#### STORED DATA ####

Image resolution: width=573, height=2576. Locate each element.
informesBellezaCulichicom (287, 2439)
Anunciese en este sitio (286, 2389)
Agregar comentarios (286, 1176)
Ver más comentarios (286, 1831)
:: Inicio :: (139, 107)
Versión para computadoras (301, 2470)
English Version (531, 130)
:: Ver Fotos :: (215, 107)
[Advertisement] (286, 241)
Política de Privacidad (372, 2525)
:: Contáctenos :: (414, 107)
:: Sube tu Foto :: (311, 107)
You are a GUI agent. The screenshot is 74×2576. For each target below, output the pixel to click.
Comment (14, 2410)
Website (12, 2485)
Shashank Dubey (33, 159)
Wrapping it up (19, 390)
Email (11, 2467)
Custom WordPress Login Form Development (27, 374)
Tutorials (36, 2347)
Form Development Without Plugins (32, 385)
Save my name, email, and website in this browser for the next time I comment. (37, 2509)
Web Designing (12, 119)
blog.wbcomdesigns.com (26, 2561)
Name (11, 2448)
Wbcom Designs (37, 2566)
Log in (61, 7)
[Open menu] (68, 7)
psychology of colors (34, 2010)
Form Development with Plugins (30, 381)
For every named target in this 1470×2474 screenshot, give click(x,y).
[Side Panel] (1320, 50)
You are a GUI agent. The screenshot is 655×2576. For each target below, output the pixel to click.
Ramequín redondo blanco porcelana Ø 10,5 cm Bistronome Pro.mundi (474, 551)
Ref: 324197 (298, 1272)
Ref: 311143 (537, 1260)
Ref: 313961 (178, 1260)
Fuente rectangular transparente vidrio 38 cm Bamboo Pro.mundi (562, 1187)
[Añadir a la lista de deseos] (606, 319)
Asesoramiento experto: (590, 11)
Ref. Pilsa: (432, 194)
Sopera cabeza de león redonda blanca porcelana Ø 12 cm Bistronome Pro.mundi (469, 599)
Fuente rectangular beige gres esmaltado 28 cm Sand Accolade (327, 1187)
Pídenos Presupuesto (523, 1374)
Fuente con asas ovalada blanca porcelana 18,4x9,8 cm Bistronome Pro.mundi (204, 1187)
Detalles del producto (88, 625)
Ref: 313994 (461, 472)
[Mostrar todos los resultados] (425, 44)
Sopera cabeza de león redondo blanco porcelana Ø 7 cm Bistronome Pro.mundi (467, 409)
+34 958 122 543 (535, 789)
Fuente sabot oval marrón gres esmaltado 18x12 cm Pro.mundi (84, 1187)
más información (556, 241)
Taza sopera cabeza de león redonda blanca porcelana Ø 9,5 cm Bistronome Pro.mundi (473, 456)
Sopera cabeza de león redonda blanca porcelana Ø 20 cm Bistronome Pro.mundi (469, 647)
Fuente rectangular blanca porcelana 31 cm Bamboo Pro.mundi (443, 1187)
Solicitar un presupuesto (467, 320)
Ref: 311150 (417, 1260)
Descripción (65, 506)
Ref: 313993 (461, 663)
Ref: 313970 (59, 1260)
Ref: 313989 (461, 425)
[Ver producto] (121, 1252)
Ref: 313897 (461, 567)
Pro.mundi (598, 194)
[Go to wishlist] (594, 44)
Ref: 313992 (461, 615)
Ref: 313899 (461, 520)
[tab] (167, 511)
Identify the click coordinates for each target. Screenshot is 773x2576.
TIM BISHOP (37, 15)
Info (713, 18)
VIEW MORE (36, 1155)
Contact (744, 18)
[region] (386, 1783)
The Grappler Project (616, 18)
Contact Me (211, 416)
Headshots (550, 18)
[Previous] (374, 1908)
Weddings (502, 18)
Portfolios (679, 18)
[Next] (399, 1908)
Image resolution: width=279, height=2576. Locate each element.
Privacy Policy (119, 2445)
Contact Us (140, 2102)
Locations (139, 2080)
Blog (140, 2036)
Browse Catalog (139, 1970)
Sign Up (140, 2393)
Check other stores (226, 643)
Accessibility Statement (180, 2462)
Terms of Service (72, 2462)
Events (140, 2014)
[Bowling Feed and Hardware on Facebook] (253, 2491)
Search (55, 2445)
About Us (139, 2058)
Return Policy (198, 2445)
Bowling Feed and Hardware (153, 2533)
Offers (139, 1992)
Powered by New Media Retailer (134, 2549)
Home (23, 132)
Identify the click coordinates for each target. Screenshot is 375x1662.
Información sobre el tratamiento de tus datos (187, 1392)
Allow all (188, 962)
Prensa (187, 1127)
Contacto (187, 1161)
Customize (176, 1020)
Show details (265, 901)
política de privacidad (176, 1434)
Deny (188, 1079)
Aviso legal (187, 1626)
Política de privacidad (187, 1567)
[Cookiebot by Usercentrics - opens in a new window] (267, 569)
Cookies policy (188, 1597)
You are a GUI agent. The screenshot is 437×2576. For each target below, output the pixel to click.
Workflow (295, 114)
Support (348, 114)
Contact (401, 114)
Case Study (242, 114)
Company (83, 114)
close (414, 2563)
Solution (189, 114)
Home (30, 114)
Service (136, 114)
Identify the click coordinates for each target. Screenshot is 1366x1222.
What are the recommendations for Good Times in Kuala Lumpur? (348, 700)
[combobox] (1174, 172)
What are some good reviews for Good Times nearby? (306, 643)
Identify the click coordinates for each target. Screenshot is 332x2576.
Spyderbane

####

GOAL OF THE EXERCISE: Exact copies of the lines from the start of the data up to the line holding "Inicio :: (139, 107)", both included, are all that is needed.

SOLUTION TO THIS EXERCISE:
Image resolution: width=573, height=2576. Locate each element.
informesBellezaCulichicom (287, 2439)
Anunciese en este sitio (286, 2389)
Agregar comentarios (286, 1176)
Ver más comentarios (286, 1831)
:: Inicio :: (139, 107)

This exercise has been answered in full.